(Records from a collection)
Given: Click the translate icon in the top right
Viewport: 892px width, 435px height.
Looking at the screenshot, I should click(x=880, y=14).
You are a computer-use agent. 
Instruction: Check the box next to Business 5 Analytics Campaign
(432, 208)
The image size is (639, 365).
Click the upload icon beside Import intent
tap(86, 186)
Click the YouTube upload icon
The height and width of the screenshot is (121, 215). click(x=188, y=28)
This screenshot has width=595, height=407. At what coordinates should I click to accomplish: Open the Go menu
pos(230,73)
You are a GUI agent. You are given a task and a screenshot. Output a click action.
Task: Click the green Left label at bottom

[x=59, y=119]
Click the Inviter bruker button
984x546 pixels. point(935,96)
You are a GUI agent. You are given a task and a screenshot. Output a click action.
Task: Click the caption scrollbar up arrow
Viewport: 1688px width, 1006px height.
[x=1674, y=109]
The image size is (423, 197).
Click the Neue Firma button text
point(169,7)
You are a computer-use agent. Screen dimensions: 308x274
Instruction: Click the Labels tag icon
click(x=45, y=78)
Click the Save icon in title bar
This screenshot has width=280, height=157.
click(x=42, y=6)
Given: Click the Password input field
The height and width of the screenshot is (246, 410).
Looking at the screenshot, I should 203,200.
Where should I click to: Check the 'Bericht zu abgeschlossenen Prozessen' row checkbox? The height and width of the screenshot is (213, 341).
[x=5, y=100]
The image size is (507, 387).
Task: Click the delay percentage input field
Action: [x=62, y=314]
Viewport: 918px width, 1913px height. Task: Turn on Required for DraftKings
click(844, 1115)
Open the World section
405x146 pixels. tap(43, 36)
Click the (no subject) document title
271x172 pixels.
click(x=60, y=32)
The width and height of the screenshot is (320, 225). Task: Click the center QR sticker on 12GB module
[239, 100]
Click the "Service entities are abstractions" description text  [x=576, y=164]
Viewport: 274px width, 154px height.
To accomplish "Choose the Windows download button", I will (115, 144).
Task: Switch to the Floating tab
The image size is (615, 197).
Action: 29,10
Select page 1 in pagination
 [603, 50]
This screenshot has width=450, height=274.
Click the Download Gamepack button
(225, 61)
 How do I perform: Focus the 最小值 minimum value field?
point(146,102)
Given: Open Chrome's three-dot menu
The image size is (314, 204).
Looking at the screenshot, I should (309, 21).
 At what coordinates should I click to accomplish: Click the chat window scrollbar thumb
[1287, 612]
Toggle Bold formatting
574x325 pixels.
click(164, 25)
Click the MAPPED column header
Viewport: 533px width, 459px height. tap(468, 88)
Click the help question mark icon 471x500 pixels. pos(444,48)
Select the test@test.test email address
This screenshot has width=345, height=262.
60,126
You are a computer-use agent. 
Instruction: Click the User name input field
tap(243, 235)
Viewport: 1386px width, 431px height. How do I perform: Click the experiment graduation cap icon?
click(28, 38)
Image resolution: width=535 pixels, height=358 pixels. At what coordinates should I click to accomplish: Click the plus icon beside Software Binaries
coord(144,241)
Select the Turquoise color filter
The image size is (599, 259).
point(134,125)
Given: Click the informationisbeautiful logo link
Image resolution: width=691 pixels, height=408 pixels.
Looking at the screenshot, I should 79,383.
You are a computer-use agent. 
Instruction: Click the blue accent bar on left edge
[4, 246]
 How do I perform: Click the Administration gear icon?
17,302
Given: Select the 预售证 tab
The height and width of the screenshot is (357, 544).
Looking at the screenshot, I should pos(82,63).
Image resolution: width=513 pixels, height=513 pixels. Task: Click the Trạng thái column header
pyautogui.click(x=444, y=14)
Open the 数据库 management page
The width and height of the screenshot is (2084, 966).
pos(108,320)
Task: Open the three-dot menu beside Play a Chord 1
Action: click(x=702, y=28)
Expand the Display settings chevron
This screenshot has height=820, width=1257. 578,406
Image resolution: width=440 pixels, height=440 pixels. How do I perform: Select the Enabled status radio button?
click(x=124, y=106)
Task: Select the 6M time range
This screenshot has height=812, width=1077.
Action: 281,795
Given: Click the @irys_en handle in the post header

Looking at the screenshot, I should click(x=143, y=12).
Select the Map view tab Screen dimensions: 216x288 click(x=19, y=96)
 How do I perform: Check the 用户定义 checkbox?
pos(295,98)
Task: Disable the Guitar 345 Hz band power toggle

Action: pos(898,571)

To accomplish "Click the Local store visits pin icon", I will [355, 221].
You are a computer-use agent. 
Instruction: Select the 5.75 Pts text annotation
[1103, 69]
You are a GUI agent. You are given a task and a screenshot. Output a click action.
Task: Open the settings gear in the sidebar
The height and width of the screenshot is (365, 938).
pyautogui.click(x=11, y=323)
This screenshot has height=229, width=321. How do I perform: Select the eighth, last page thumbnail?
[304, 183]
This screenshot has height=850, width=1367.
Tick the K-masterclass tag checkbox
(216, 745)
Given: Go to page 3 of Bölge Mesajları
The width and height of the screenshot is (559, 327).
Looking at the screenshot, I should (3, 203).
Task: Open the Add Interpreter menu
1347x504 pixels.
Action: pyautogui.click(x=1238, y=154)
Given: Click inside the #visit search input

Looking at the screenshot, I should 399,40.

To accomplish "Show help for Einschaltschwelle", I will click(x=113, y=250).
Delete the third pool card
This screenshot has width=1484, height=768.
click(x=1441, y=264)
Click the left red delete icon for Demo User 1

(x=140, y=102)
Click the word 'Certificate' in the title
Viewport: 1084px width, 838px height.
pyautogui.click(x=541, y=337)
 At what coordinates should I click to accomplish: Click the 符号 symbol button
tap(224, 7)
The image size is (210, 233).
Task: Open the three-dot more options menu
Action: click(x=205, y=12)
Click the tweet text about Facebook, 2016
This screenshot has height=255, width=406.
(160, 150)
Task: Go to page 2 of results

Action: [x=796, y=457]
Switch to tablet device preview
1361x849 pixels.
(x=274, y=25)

■ Objective
Render every line of the records above as a Markdown table with the columns Row and Line. Put the row number in Row and the line in Line, and leave out blank lines.

■ Result of this exercise
| Row | Line |
|---|---|
| 1 | Given: Click the translate icon in the top right |
| 2 | Viewport: 892px width, 435px height. |
| 3 | Looking at the screenshot, I should click(x=880, y=14). |
| 4 | You are a computer-use agent.  |
| 5 | Instruction: Check the box next to Business 5 Analytics Campaign |
| 6 | (432, 208) |
| 7 | The image size is (639, 365). |
| 8 | Click the upload icon beside Import intent |
| 9 | tap(86, 186) |
| 10 | Click the YouTube upload icon |
| 11 | The height and width of the screenshot is (121, 215). click(x=188, y=28) |
| 12 | This screenshot has width=595, height=407. At what coordinates should I click to accomplish: Open the Go menu |
| 13 | pos(230,73) |
| 14 | You are a GUI agent. You are given a task and a screenshot. Output a click action. |
| 15 | Task: Click the green Left label at bottom |
| 16 | [x=59, y=119] |
| 17 | Click the Inviter bruker button |
| 18 | 984x546 pixels. point(935,96) |
| 19 | You are a GUI agent. You are given a task and a screenshot. Output a click action. |
| 20 | Task: Click the caption scrollbar up arrow |
| 21 | Viewport: 1688px width, 1006px height. |
| 22 | [x=1674, y=109] |
| 23 | The image size is (423, 197). |
| 24 | Click the Neue Firma button text |
| 25 | point(169,7) |
| 26 | You are a computer-use agent. Screen dimensions: 308x274 |
| 27 | Instruction: Click the Labels tag icon |
| 28 | click(x=45, y=78) |
| 29 | Click the Save icon in title bar |
| 30 | This screenshot has width=280, height=157. |
| 31 | click(x=42, y=6) |
| 32 | Given: Click the Password input field |
| 33 | The height and width of the screenshot is (246, 410). |
| 34 | Looking at the screenshot, I should 203,200. |
| 35 | Where should I click to: Check the 'Bericht zu abgeschlossenen Prozessen' row checkbox? The height and width of the screenshot is (213, 341). |
| 36 | [x=5, y=100] |
| 37 | The image size is (507, 387). |
| 38 | Task: Click the delay percentage input field |
| 39 | Action: [x=62, y=314] |
| 40 | Viewport: 918px width, 1913px height. Task: Turn on Required for DraftKings |
| 41 | click(844, 1115) |
| 42 | Open the World section |
| 43 | 405x146 pixels. tap(43, 36) |
| 44 | Click the (no subject) document title |
| 45 | 271x172 pixels. |
| 46 | click(x=60, y=32) |
| 47 | The width and height of the screenshot is (320, 225). Task: Click the center QR sticker on 12GB module |
| 48 | [239, 100] |
| 49 | Click the "Service entities are abstractions" description text  [x=576, y=164] |
| 50 | Viewport: 274px width, 154px height. |
| 51 | To accomplish "Choose the Windows download button", I will (115, 144). |
| 52 | Task: Switch to the Floating tab |
| 53 | The image size is (615, 197). |
| 54 | Action: 29,10 |
| 55 | Select page 1 in pagination |
| 56 |  [603, 50] |
| 57 | This screenshot has width=450, height=274. |
| 58 | Click the Download Gamepack button |
| 59 | (225, 61) |
| 60 |  How do I perform: Focus the 最小值 minimum value field? |
| 61 | point(146,102) |
| 62 | Given: Open Chrome's three-dot menu |
| 63 | The image size is (314, 204). |
| 64 | Looking at the screenshot, I should (309, 21). |
| 65 |  At what coordinates should I click to accomplish: Click the chat window scrollbar thumb |
| 66 | [1287, 612] |
| 67 | Toggle Bold formatting |
| 68 | 574x325 pixels. |
| 69 | click(164, 25) |
| 70 | Click the MAPPED column header |
| 71 | Viewport: 533px width, 459px height. tap(468, 88) |
| 72 | Click the help question mark icon 471x500 pixels. pos(444,48) |
| 73 | Select the test@test.test email address |
| 74 | This screenshot has width=345, height=262. |
| 75 | 60,126 |
| 76 | You are a computer-use agent.  |
| 77 | Instruction: Click the User name input field |
| 78 | tap(243, 235) |
| 79 | Viewport: 1386px width, 431px height. How do I perform: Click the experiment graduation cap icon? |
| 80 | click(28, 38) |
| 81 | Image resolution: width=535 pixels, height=358 pixels. At what coordinates should I click to accomplish: Click the plus icon beside Software Binaries |
| 82 | coord(144,241) |
| 83 | Select the Turquoise color filter |
| 84 | The image size is (599, 259). |
| 85 | point(134,125) |
| 86 | Given: Click the informationisbeautiful logo link |
| 87 | Image resolution: width=691 pixels, height=408 pixels. |
| 88 | Looking at the screenshot, I should 79,383. |
| 89 | You are a computer-use agent.  |
| 90 | Instruction: Click the blue accent bar on left edge |
| 91 | [4, 246] |
| 92 |  How do I perform: Click the Administration gear icon? |
| 93 | 17,302 |
| 94 | Given: Select the 预售证 tab |
| 95 | The height and width of the screenshot is (357, 544). |
| 96 | Looking at the screenshot, I should pos(82,63). |
| 97 | Image resolution: width=513 pixels, height=513 pixels. Task: Click the Trạng thái column header |
| 98 | pyautogui.click(x=444, y=14) |
| 99 | Open the 数据库 management page |
| 100 | The width and height of the screenshot is (2084, 966). |
| 101 | pos(108,320) |
| 102 | Task: Open the three-dot menu beside Play a Chord 1 |
| 103 | Action: click(x=702, y=28) |
| 104 | Expand the Display settings chevron |
| 105 | This screenshot has height=820, width=1257. 578,406 |
| 106 | Image resolution: width=440 pixels, height=440 pixels. How do I perform: Select the Enabled status radio button? |
| 107 | click(x=124, y=106) |
| 108 | Task: Select the 6M time range |
| 109 | This screenshot has height=812, width=1077. |
| 110 | Action: 281,795 |
| 111 | Given: Click the @irys_en handle in the post header |
| 112 | Looking at the screenshot, I should click(x=143, y=12). |
| 113 | Select the Map view tab Screen dimensions: 216x288 click(x=19, y=96) |
| 114 |  How do I perform: Check the 用户定义 checkbox? |
| 115 | pos(295,98) |
| 116 | Task: Disable the Guitar 345 Hz band power toggle |
| 117 | Action: pos(898,571) |
| 118 | To accomplish "Click the Local store visits pin icon", I will [355, 221]. |
| 119 | You are a computer-use agent.  |
| 120 | Instruction: Select the 5.75 Pts text annotation |
| 121 | [1103, 69] |
| 122 | You are a GUI agent. You are given a task and a screenshot. Output a click action. |
| 123 | Task: Open the settings gear in the sidebar |
| 124 | The height and width of the screenshot is (365, 938). |
| 125 | pyautogui.click(x=11, y=323) |
| 126 | This screenshot has height=229, width=321. How do I perform: Select the eighth, last page thumbnail? |
| 127 | [304, 183] |
| 128 | This screenshot has height=850, width=1367. |
| 129 | Tick the K-masterclass tag checkbox |
| 130 | (216, 745) |
| 131 | Given: Go to page 3 of Bölge Mesajları |
| 132 | The width and height of the screenshot is (559, 327). |
| 133 | Looking at the screenshot, I should (3, 203). |
| 134 | Task: Open the Add Interpreter menu |
| 135 | 1347x504 pixels. |
| 136 | Action: pyautogui.click(x=1238, y=154) |
| 137 | Given: Click inside the #visit search input |
| 138 | Looking at the screenshot, I should 399,40. |
| 139 | To accomplish "Show help for Einschaltschwelle", I will click(x=113, y=250). |
| 140 | Delete the third pool card |
| 141 | This screenshot has width=1484, height=768. |
| 142 | click(x=1441, y=264) |
| 143 | Click the left red delete icon for Demo User 1 |
| 144 | (x=140, y=102) |
| 145 | Click the word 'Certificate' in the title |
| 146 | Viewport: 1084px width, 838px height. |
| 147 | pyautogui.click(x=541, y=337) |
| 148 |  At what coordinates should I click to accomplish: Click the 符号 symbol button |
| 149 | tap(224, 7) |
| 150 | The image size is (210, 233). |
| 151 | Task: Open the three-dot more options menu |
| 152 | Action: click(x=205, y=12) |
| 153 | Click the tweet text about Facebook, 2016 |
| 154 | This screenshot has height=255, width=406. |
| 155 | (160, 150) |
| 156 | Task: Go to page 2 of results |
| 157 | Action: [x=796, y=457] |
| 158 | Switch to tablet device preview |
| 159 | 1361x849 pixels. |
| 160 | (x=274, y=25) |